WHAT IS EXPECTED: Resume the Memory Bench Designer guide immediately after its last sentence and carry on with the rest of the document.

DOCUMENT PASSAGE:

Memory Bench Designer
An agent memory benchmark designer. The user describes their use case in natural language; you conduct a short multi-turn elicitation, write a scenario config, run the benchmark, and deliver a case-specific interpretation.
The central premise: no single memory strategy wins across use cases. Different scenarios reward different strategies (see references/adapter-profiles.md for empirical evidence). Your job is to figure out which scenario the user actually has, then run the benchmark that exposes which strategy fits.
Four-stage flow
Stage 1 Understanding — conversation with the user (3–5 turns) Stage 2 Ideation — generate scenario.yaml + weights.yaml Stage 3 Rollout — invoke the runner CLI Stage 4 Judgment — interpret the results.md for this specific use case
After Stage 4, always offer: "Want to refine the scenario and re-run?" This is the AdaTest-style inner loop.
Stage 1 — Understanding
Goal: extract enough about the user's use case to fill in the scenario DSL.
Turn 1 — examples, not criteria. Ask:
"Give me 1–2 concrete examples of things your agent's memory should keep and retrieve later, and 1–2 examples of things it should discard or at least de-prioritize. Don't worry about defining the rules — just the examples."
Rationale: EvalGen's "criteria drift" finding. Users can't define criteria upfront; they can recognize good/bad examples.
Turn 2 — session shape. Ask two short questions:
"How many conversations/sessions does a typical user have with your agent before memory matters? And how long is one session — roughly how many turns?"

EXTRACTED RECORDS:
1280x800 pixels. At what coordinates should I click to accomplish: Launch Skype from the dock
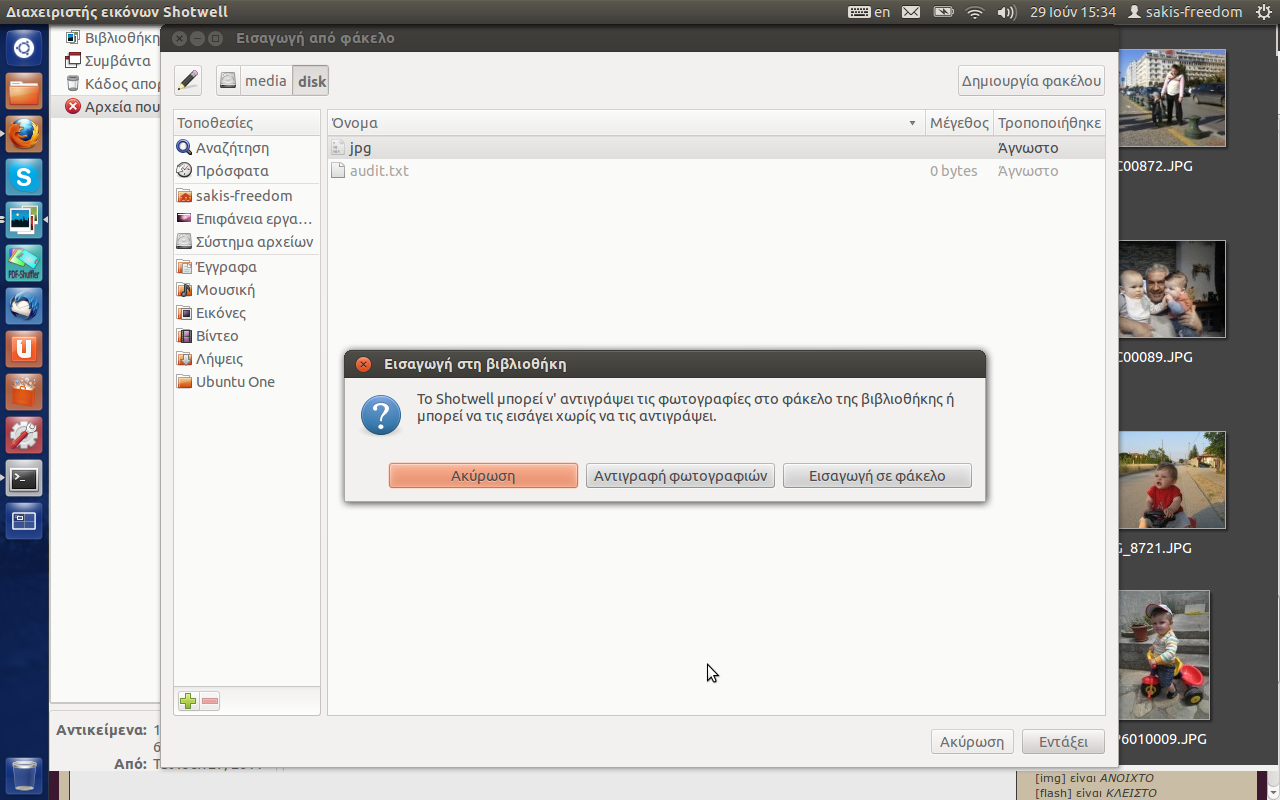(24, 177)
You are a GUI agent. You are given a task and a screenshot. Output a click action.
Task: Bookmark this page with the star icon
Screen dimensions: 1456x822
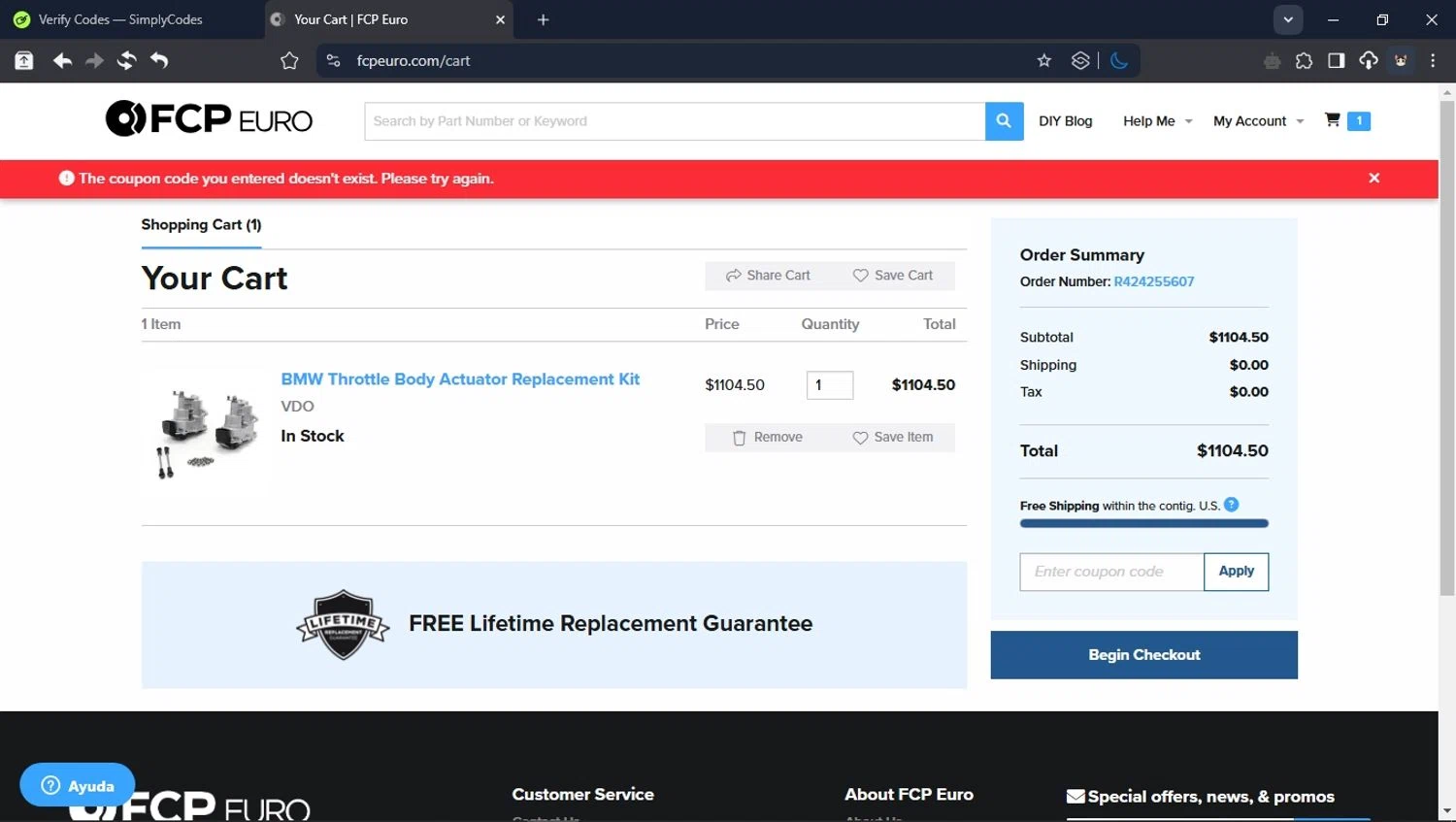coord(1044,60)
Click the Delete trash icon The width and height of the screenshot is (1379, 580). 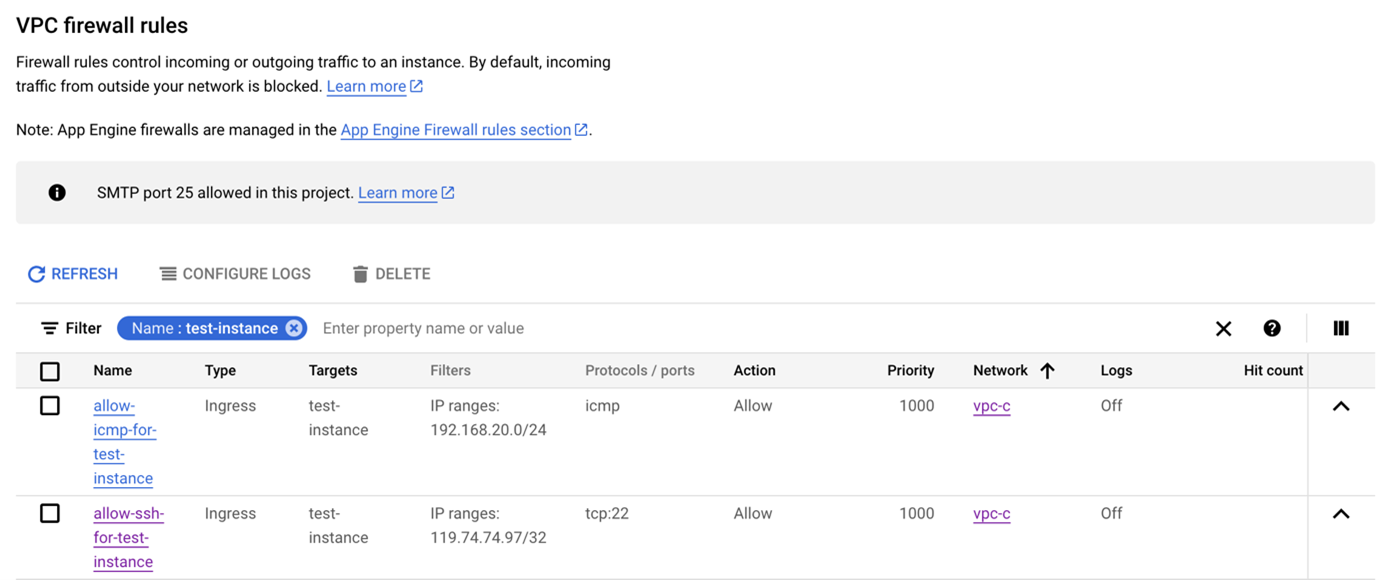coord(361,274)
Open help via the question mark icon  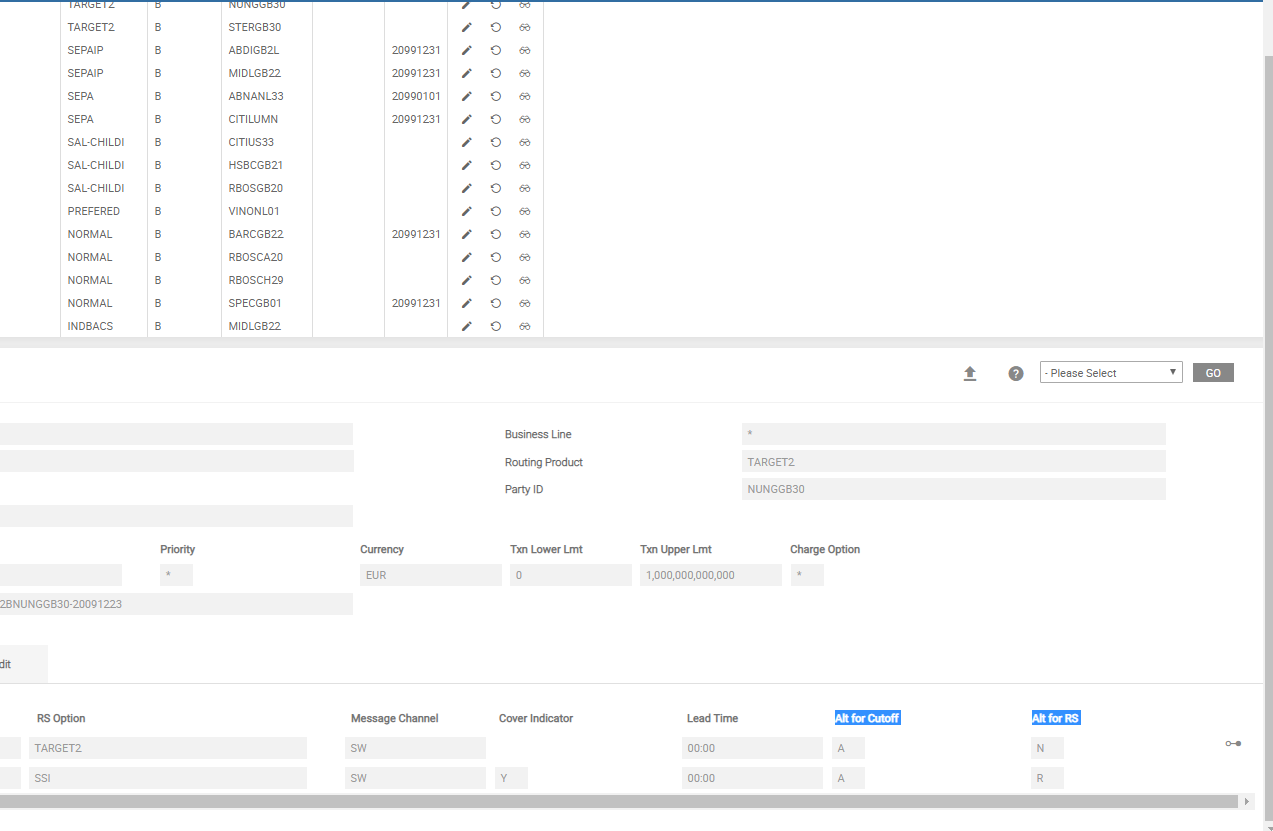click(1016, 373)
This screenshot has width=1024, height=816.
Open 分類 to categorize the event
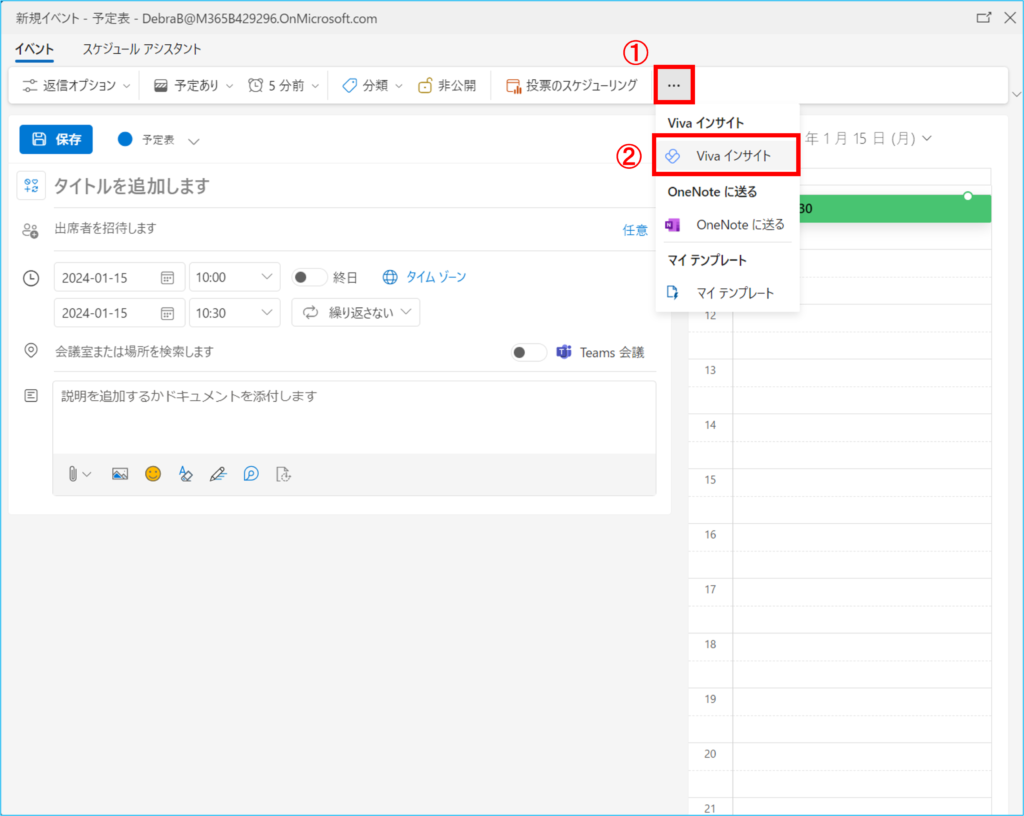pyautogui.click(x=370, y=85)
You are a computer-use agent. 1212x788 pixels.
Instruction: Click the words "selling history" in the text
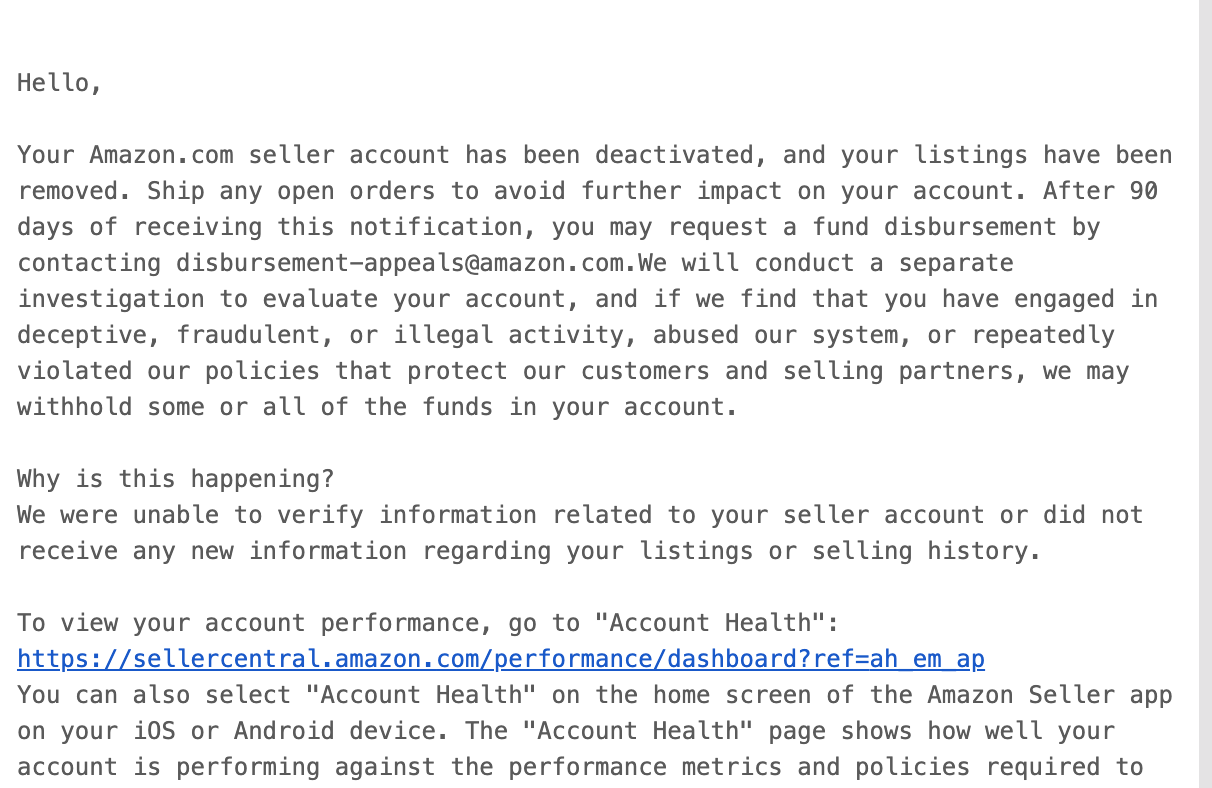pyautogui.click(x=920, y=551)
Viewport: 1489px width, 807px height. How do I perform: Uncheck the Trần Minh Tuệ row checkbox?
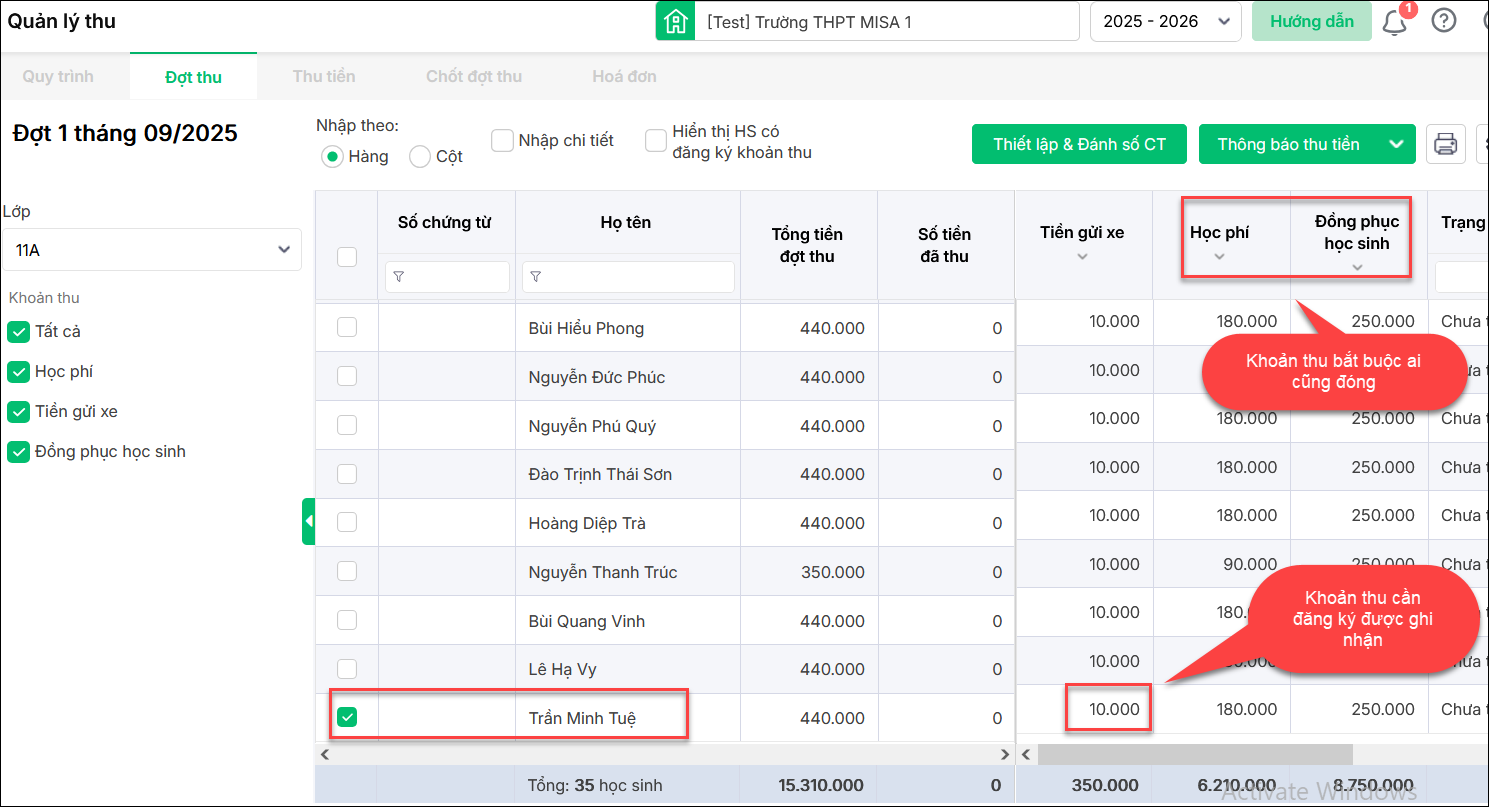347,717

OUTPUT BELOW:
If the user is vague, offer defaults: 10 sessions × 40 steps. These are runner defaults.
Turn 3 — taxonomy check. Show the 4-family × 8-dimension matrix from references/taxonomy.md. Ask which 2–3 dimensions matter most for this use case. Do not force the user to rank all 8 — cognitive load is too high. You are looking for which families to weight.
Turn 4 (optional) — archetype mix. If the use case is ambiguous, show 3 candidate archetype mixes (see references/use-case-patterns.md), let the user pick or modify. Never show more than 3 candidates at once (AdaTest's 3–7 cap, we lean to 3).
By the end of Stage 1 you should know:
- Archetype mix: fractions for
core/evolving/episode/noise - Context evolution:
random/narrow-band-drift/stable/mode-shifts - Themes: 3–6 short lists of vocabulary tokens (ask the user for domain words if they're non-obvious)
- Which families they care about (for the Judgment stage)
If anything is ambiguous, default to the closest pattern in references/use-case-patterns.md and tell the user which pattern you chose and why.
Stage 2 — Ideation
Write two files into the user's current working directory:
scenario-<name>.yaml— the scenario configweights-<name>.yaml— family weights for Judgment (optional)
Use templates/scenario.yaml.tmpl and templates/weights.yaml.tmpl as starting points. Substitute the values from Stage 1.
Show the user the generated scenario.yaml and ask: "Look right, or tweak anything before we run?" Keep this confirmation to one round — don't re-litigate Stage 1.
Stage 3 — Rollout
Invoke the runner via Bash:
memory-bench run --scenario scenario-<name>.yaml --out results/<name>/ --embedding --composite
The --embedding flag enables the sentence-transformers adapter (first run downloads ~90 MB model). The --composite flag enables the weighted multi-signal adapter. Both are recommended — without them you only get three cheap baselines and the leaderboard is thin.
The runner writes results/<name>/results.md and results/<name>/results.json. Read the markdown file.
Expected runtime: 1–5 minutes. If it's slower, sentence-transformers is doing a cold model download — this is normal on first run.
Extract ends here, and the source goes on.